Create an object based on given config. First the function import the class from given modules, then initializes an object with given params. Note that if several modules have the same class, first one will be imported and initialized.

Parameters:

Name	Type	Description	Default
`config`	`ObjInitConfig`	configuration to create an object. Contains name and arguments	required
`modules`	`List`	modules to attempt an import from	required

Returns:

Name	Type	Description
`out`		initialized object

Source code in conftrainer/utils.py

def create_object(config: ObjInitConfig, modules: List):
    """
    Create an object based on given config. First the function import the class from given
    modules, then initializes an object with given params. Note that if several modules have the
    same class, first one will be imported and initialized.

    Parameters
    ----------
    config : ObjInitConfig
        configuration to create an object.

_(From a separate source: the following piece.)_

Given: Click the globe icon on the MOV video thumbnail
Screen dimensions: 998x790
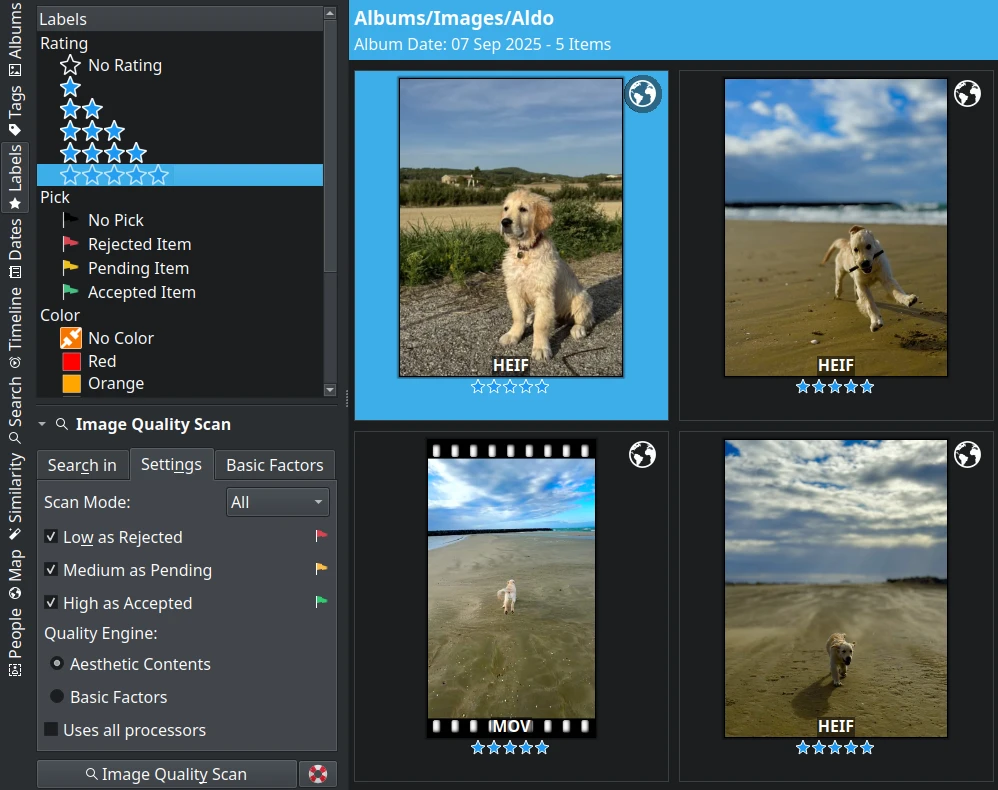Looking at the screenshot, I should [642, 455].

Contains name and arguments
    modules : List
        modules to attempt an import from

    Returns
    -------
    out:
        initialized object
    """
    if not modules:
        raise ValueError("Please provide a non-empty list of modules to attempt import from")

    for module in modules:
        obj_class = getattr(module, config.name, None)
        if obj_class:
            return obj_class(**config.args)
    module_names = [module.__name__ for module in modules]
    raise ValueError(f"Please provide valid class from {module_names}. Current config: {config}")

`plot_confusion_matrix(y_true, y_pred, class_names=None, **kwargs)`

Calculate and plot confusion matrix

Parameters:

Name	Type	Description	Default
`y_true`	`np.ndarray`	true labels	required
`y_pred`	`np.ndarray`	predictions of the network	required
`class_names`	`List[str]`	names of classes to display on the plot	`None`

Returns:

Name	Type	Description
`out`	`matplotlib.figure.Figure`	a plot containing confusion matrix

Source code in conftrainer/utils.py

def plot_confusion_matrix(y_true: np.ndarray, y_pred: np.ndarray, class_names: List[str] = None, **kwargs) -> Figure:
    """
    Calculate and plot confusion matrix

    Parameters
    ----------
    y_true : np.ndarray
        true labels
    y_pred : np.ndarray
        predictions of the network
    class_names : List[str]
        names of classes to display on the plot

    Returns
    -------
    out : matplotlib.figure.Figure
        a plot containing confusion matrix
    """
    matrix = confusion_matrix(y_true=y_true,
                              y_pred=y_pred,
                              **kwargs)
    matrix = np.round(matrix, 2)
    fig, ax = plt.subplots(1, 1, figsize=(16, 12))
    display = ConfusionMatrixDisplay(matrix, display_labels=class_names)
    display.plot(ax=ax, xticks_rotation="vertical")
    return fig